**GOAL OF THE EXERCISE:** Start at the first record below and retype through the last, exactly.

--------------------------------------------------

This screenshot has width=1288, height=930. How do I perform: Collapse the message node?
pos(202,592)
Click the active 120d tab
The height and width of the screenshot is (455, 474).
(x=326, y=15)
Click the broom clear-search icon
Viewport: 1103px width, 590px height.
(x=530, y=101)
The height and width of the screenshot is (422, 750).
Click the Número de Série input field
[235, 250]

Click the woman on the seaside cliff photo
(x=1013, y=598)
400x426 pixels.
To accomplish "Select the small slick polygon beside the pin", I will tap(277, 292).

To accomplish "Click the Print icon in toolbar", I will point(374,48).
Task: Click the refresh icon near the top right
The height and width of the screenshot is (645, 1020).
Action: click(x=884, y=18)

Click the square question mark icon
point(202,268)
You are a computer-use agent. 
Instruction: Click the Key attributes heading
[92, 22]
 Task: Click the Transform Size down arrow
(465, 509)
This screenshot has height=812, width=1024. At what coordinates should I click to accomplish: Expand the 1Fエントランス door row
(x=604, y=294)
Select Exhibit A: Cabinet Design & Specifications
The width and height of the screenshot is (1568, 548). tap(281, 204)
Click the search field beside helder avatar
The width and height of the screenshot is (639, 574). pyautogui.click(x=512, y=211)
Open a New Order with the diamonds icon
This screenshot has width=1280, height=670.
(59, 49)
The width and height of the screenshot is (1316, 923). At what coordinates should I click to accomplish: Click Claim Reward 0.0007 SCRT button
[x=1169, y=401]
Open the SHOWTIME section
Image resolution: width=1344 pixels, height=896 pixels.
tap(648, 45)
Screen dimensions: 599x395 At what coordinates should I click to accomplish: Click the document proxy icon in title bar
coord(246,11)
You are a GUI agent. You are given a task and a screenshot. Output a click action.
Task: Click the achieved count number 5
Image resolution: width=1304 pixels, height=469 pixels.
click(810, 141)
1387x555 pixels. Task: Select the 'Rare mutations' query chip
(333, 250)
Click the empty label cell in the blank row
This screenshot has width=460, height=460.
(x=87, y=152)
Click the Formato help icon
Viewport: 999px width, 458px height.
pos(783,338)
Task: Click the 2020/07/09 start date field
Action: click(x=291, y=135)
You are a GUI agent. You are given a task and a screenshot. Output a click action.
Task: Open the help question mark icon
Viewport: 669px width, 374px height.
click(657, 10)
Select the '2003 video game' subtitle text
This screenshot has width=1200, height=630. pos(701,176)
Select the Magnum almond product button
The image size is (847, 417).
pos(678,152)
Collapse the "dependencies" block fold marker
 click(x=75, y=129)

--------------------------------------------------

**ANSWER AREA:**
This screenshot has width=1288, height=930. How do I perform: Collapse the message node?
pos(202,592)
Click the active 120d tab
The height and width of the screenshot is (455, 474).
(x=326, y=15)
Click the broom clear-search icon
Viewport: 1103px width, 590px height.
(x=530, y=101)
The height and width of the screenshot is (422, 750).
Click the Número de Série input field
[235, 250]

Click the woman on the seaside cliff photo
(x=1013, y=598)
400x426 pixels.
To accomplish "Select the small slick polygon beside the pin", I will tap(277, 292).

To accomplish "Click the Print icon in toolbar", I will point(374,48).
Task: Click the refresh icon near the top right
The height and width of the screenshot is (645, 1020).
Action: click(x=884, y=18)

Click the square question mark icon
point(202,268)
You are a computer-use agent. 
Instruction: Click the Key attributes heading
[92, 22]
 Task: Click the Transform Size down arrow
(465, 509)
This screenshot has height=812, width=1024. At what coordinates should I click to accomplish: Expand the 1Fエントランス door row
(x=604, y=294)
Select Exhibit A: Cabinet Design & Specifications
The width and height of the screenshot is (1568, 548). tap(281, 204)
Click the search field beside helder avatar
The width and height of the screenshot is (639, 574). pyautogui.click(x=512, y=211)
Open a New Order with the diamonds icon
This screenshot has width=1280, height=670.
(59, 49)
The width and height of the screenshot is (1316, 923). At what coordinates should I click to accomplish: Click Claim Reward 0.0007 SCRT button
[x=1169, y=401]
Open the SHOWTIME section
Image resolution: width=1344 pixels, height=896 pixels.
tap(648, 45)
Screen dimensions: 599x395 At what coordinates should I click to accomplish: Click the document proxy icon in title bar
coord(246,11)
You are a GUI agent. You are given a task and a screenshot. Output a click action.
Task: Click the achieved count number 5
Image resolution: width=1304 pixels, height=469 pixels.
click(810, 141)
1387x555 pixels. Task: Select the 'Rare mutations' query chip
(333, 250)
Click the empty label cell in the blank row
This screenshot has width=460, height=460.
(x=87, y=152)
Click the Formato help icon
Viewport: 999px width, 458px height.
pos(783,338)
Task: Click the 2020/07/09 start date field
Action: click(x=291, y=135)
You are a GUI agent. You are given a task and a screenshot. Output a click action.
Task: Open the help question mark icon
Viewport: 669px width, 374px height.
click(657, 10)
Select the '2003 video game' subtitle text
This screenshot has width=1200, height=630. pos(701,176)
Select the Magnum almond product button
The image size is (847, 417).
pos(678,152)
Collapse the "dependencies" block fold marker
 click(x=75, y=129)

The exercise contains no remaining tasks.